引文 »
= = = =

• 玩转python主题模型程序库gensim


     gensim是python下一个极易上手的主题模型程序库(topic model),网址在:http://radimrehurek.com/gensim/index.html

    安装过程较为繁琐,参考http://radimrehurek.com/gensim/install.html 中的步骤。

    我本机用的python2.7,需安装setuptools或者pip,然后通过这2个工具安装numpy和scipy,因为gensim里面依赖科学/数值计算。其中scipy还需要安装BLAS和LAPACK这2个包,所以说依赖的库非常之多。在安装LAPACK的时候还要注意修改make.inc中的编译参数,增加-fPIC,否则scipy安装会报错。这其中的弯路暂且不表,重点介绍安装完之后的怎么玩gensim。

    gensim支持的模型由LSI,LDA,TFIDF等模型,由于主题模型要用到语料,所以在做预研的时候可以结合NLTK的丰富语料库来getting started。

    以LSI为例,整个流程包括数据读取/预处理、训练和预测,数据读取和处理使用gensim的corpus包和dictionary包进行序列化,转成TFIDF格式后,交给model下的LsiModel训练,代码如下:

    • 主函数
    '''
    Created on 2013-6-13
    
    @author: william.hw
    '''
    import gensim, aequerycluster, logging, nltk, sys
    
    def notpurepunc(word):
        for ch in word:
            if (ch <= '9' and ch >= '0') or (ch <= 'z' and ch >= 'a'):
                return True
        return False
    
    if __name__ == '__main__':
        logging.basicConfig(format='%(asctime)s : %(levelname)s : %(message)s', level=logging.INFO)
        logger = logging.getLogger('aequerycluster')

= = = =

采集数据 »
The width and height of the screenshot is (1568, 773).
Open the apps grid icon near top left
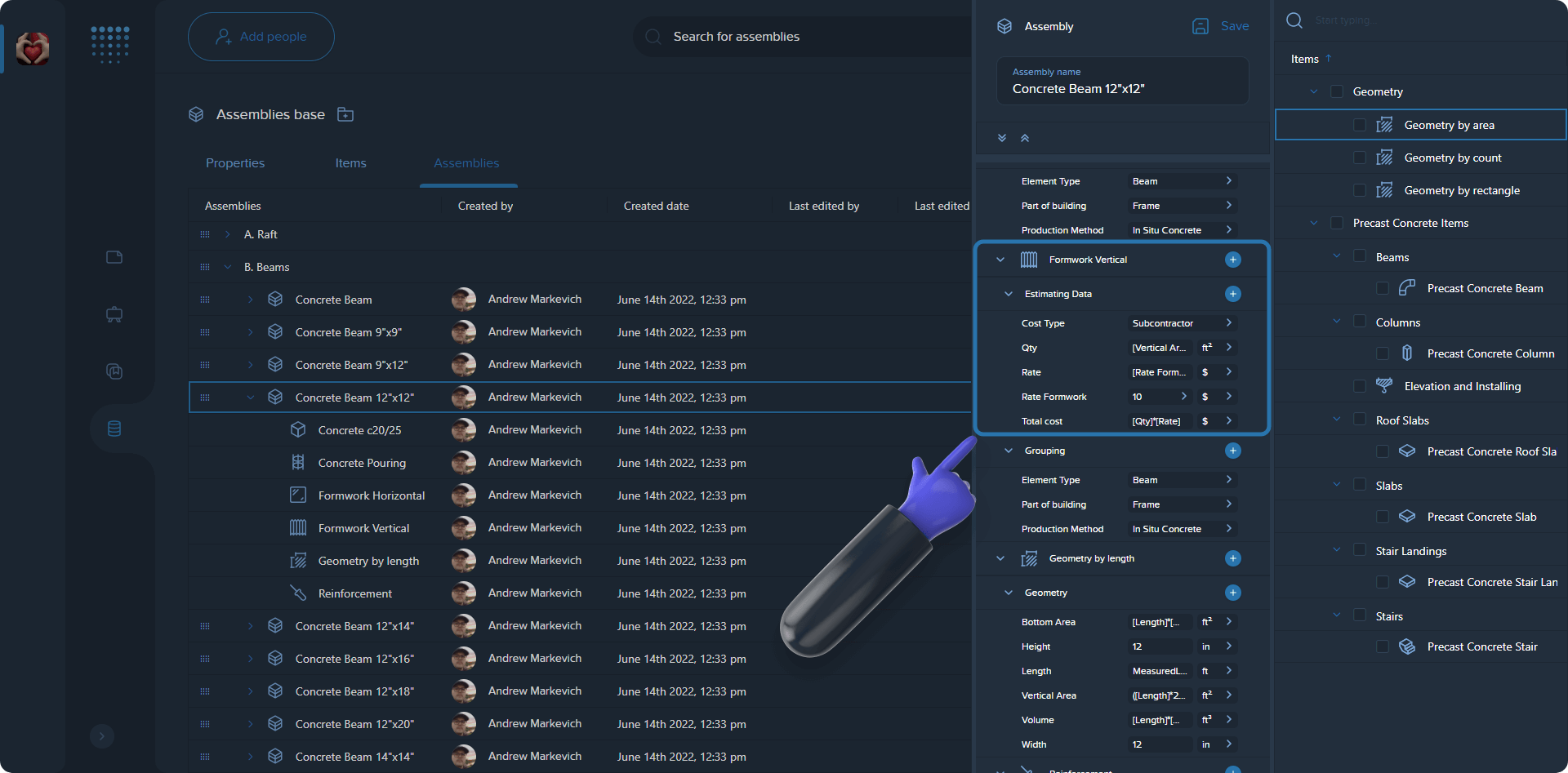109,45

= = = =

任务要求 » 把引文中从“我本机用的python2.7”开始、一直到“tting started。”为止的全部文字原样抄写出来。 这些材料用不到。

任务答案 »
我本机用的python2.7,需安装setuptools或者pip,然后通过这2个工具安装numpy和scipy,因为gensim里面依赖科学/数值计算。其中scipy还需要安装BLAS和LAPACK这2个包,所以说依赖的库非常之多。在安装LAPACK的时候还要注意修改make.inc中的编译参数,增加-fPIC,否则scipy安装会报错。这其中的弯路暂且不表,重点介绍安装完之后的怎么玩gensim。

    gensim支持的模型由LSI,LDA,TFIDF等模型,由于主题模型要用到语料,所以在做预研的时候可以结合NLTK的丰富语料库来getting started。